- [THE TASK]: Reproduce the line with "Screen dimensions: 1366x607" and everything after it in the listing below, exactly, both ends included. No pictures.

- [DATA TO EXAMINE]:

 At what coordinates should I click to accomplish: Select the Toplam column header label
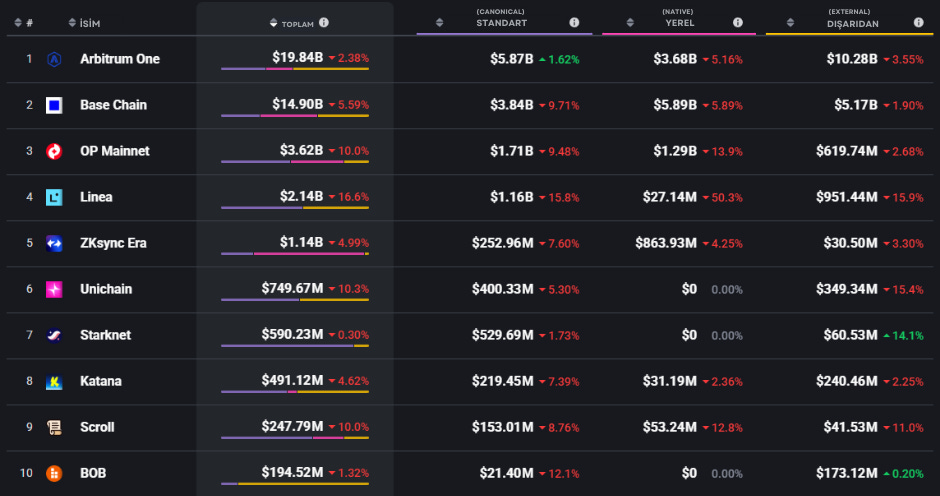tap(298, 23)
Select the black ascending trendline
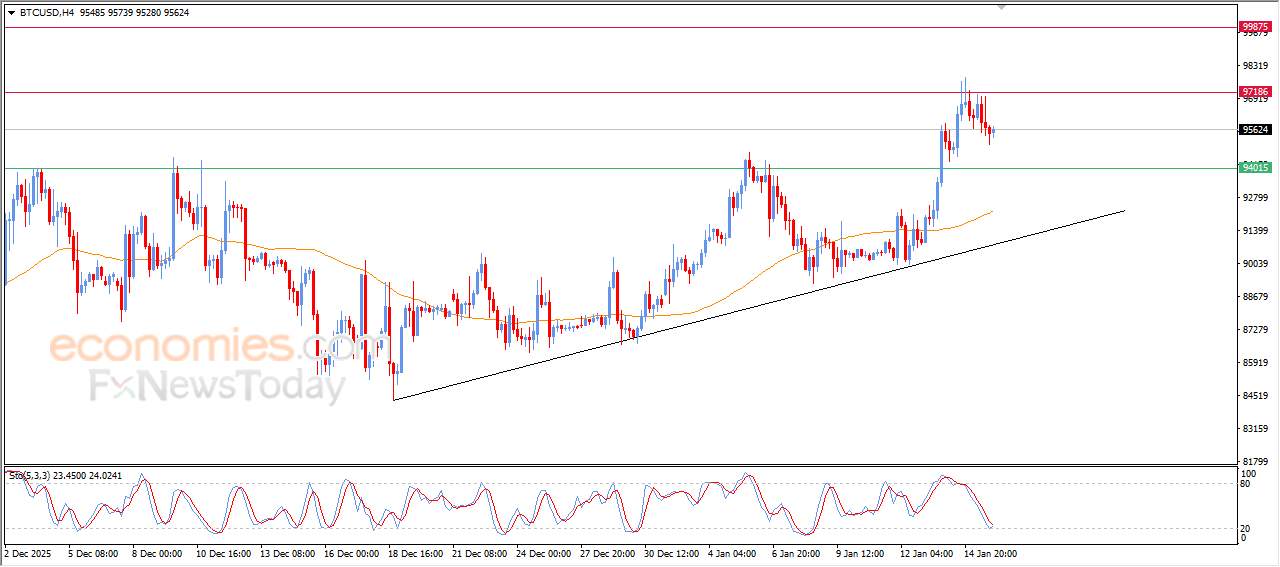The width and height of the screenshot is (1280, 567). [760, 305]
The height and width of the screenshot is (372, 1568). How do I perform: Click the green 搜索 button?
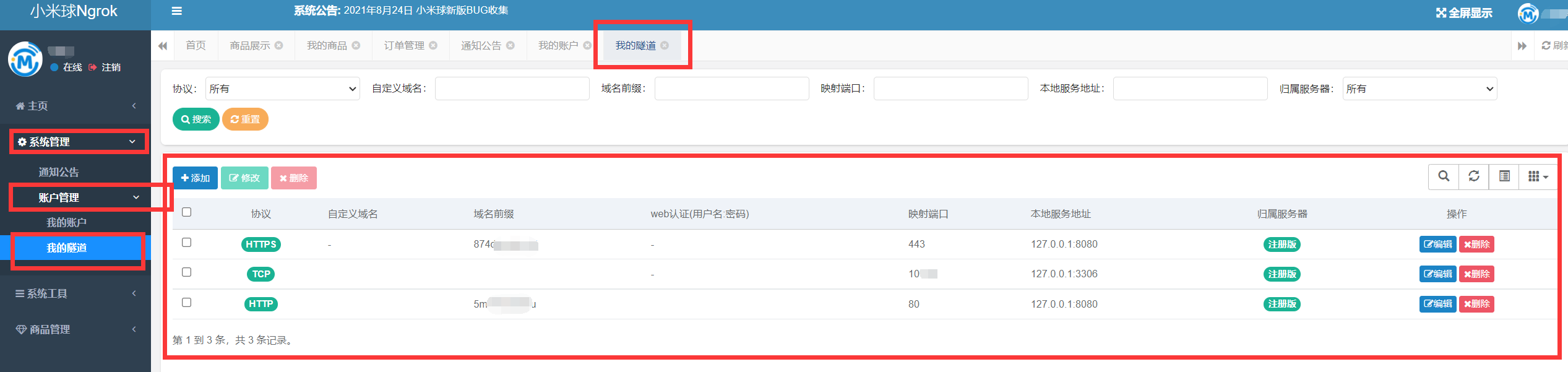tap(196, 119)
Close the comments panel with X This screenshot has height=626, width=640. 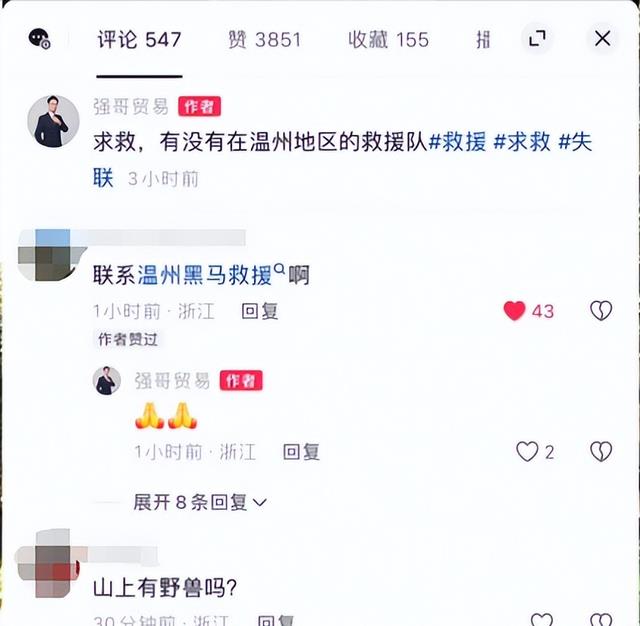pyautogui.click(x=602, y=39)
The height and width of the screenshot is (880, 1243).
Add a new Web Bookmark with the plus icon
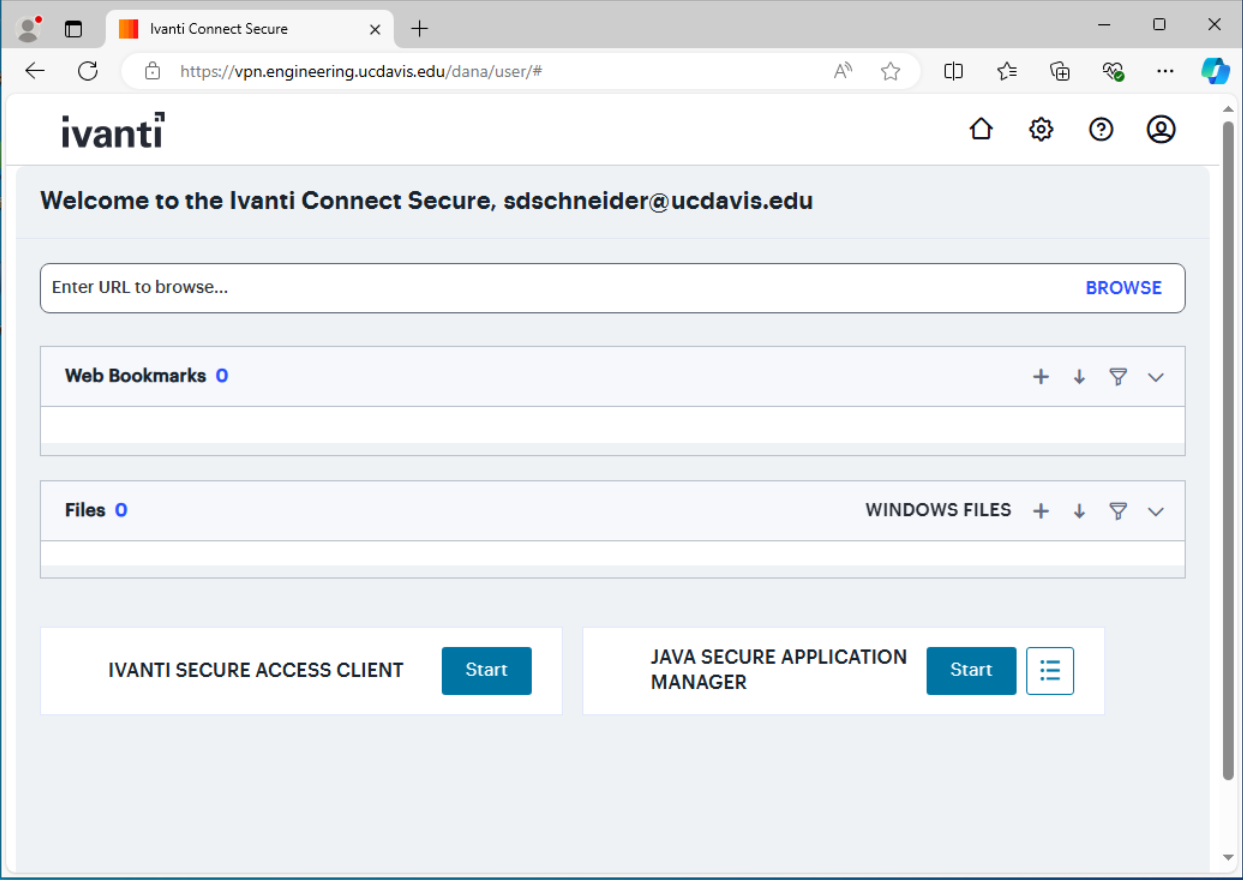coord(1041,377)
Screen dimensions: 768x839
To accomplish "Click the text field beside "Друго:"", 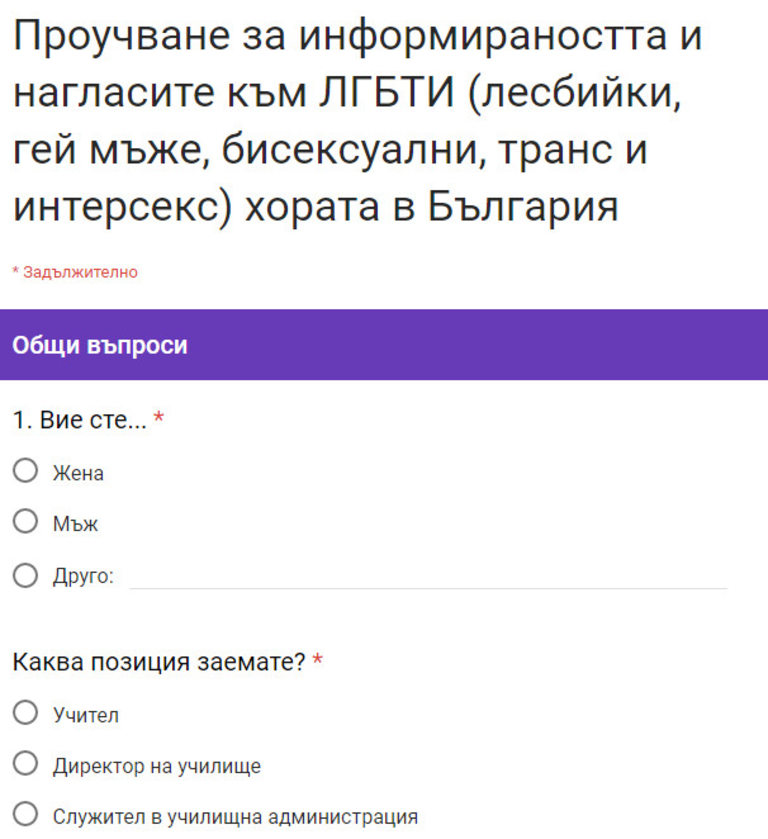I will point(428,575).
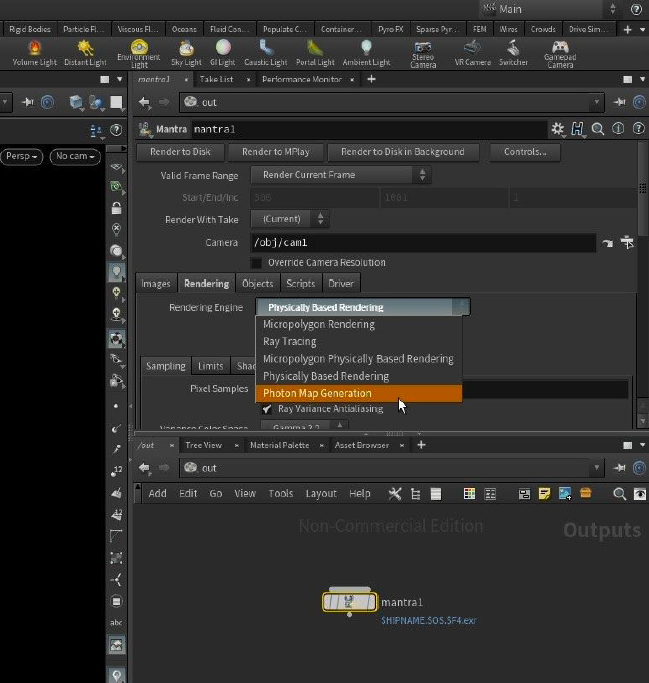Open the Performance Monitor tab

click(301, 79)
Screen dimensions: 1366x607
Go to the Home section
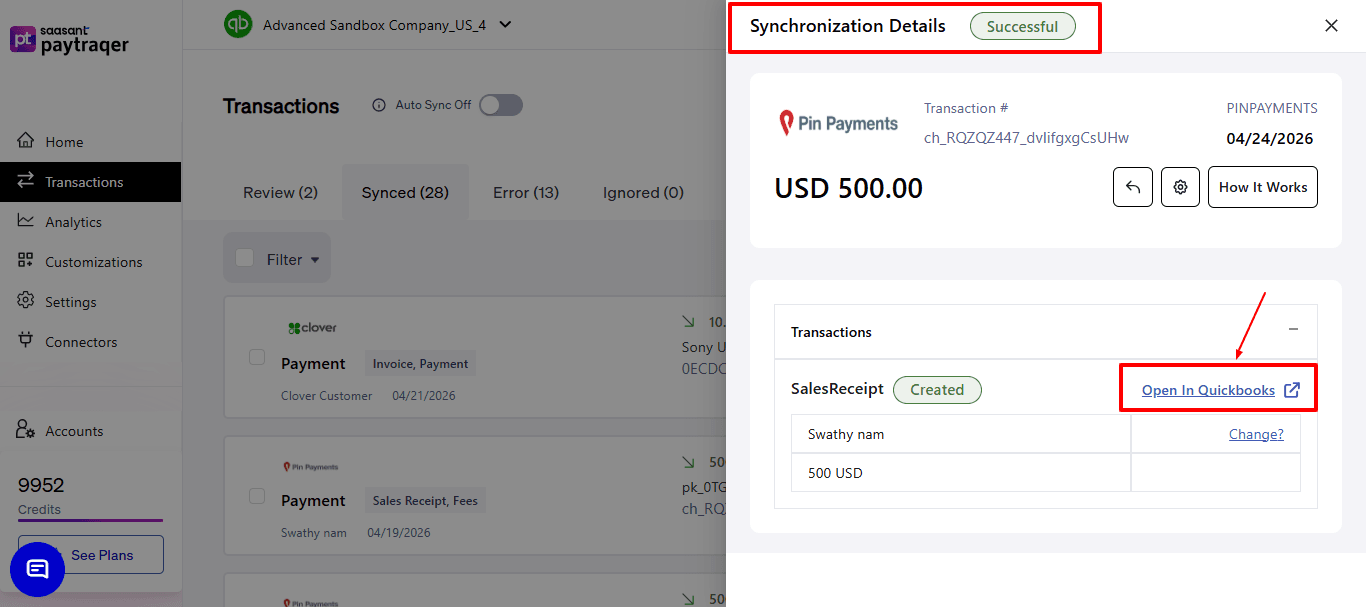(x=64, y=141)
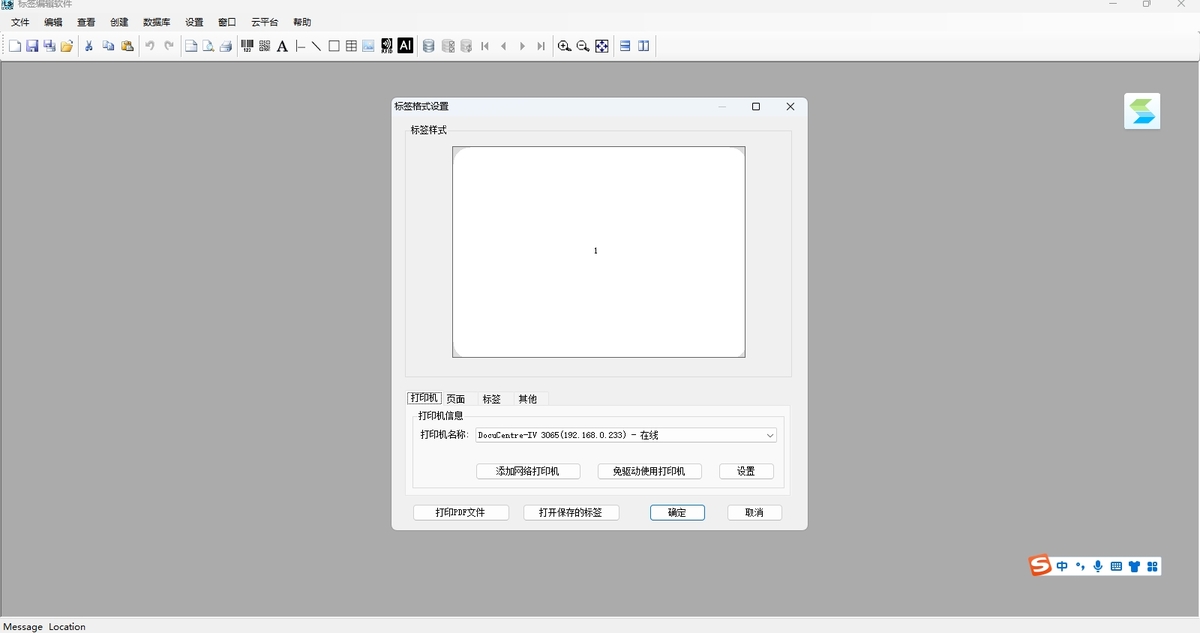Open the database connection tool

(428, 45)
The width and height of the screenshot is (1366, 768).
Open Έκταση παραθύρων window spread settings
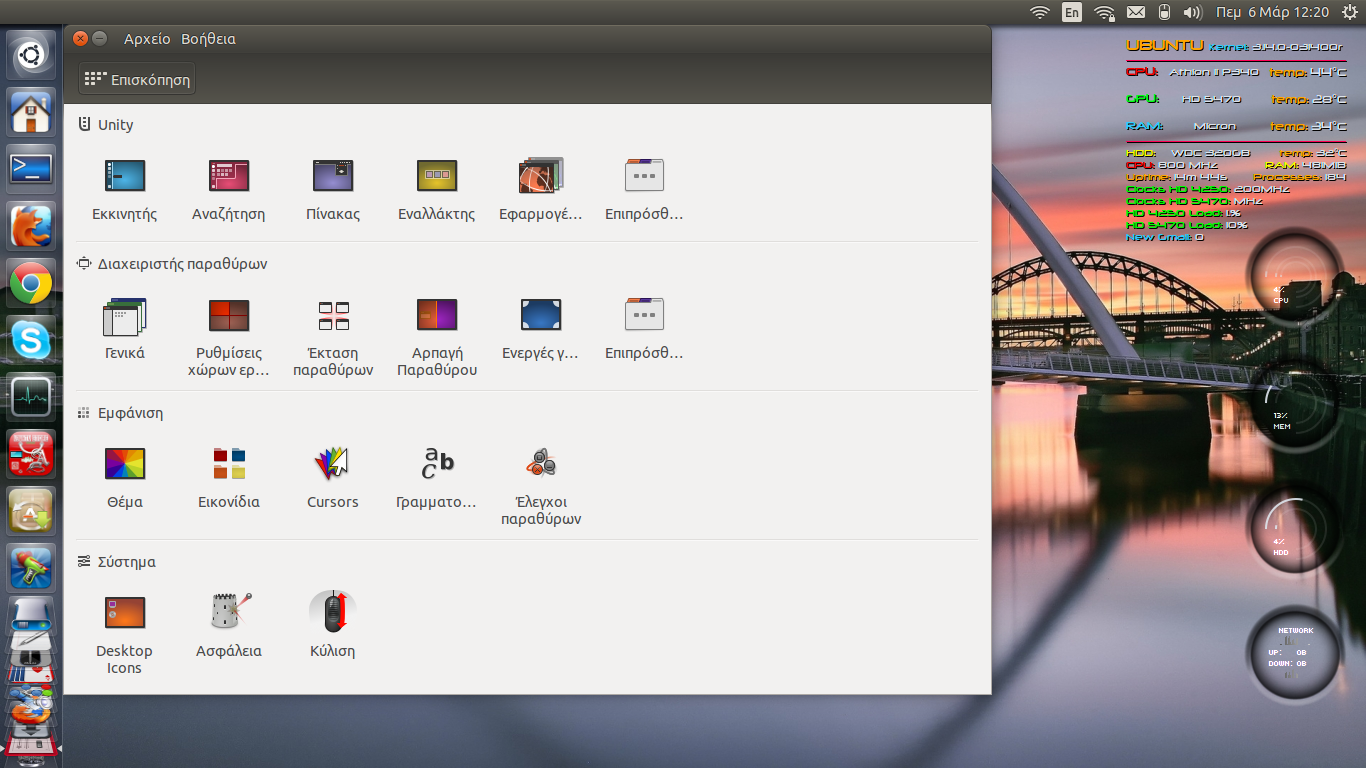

- [WRITTEN REPLY]:
Screen dimensions: 1366x607
Go to the Home section
(x=64, y=141)
Open the database connection tool

(428, 45)
The width and height of the screenshot is (1366, 768).
Open Έκταση παραθύρων window spread settings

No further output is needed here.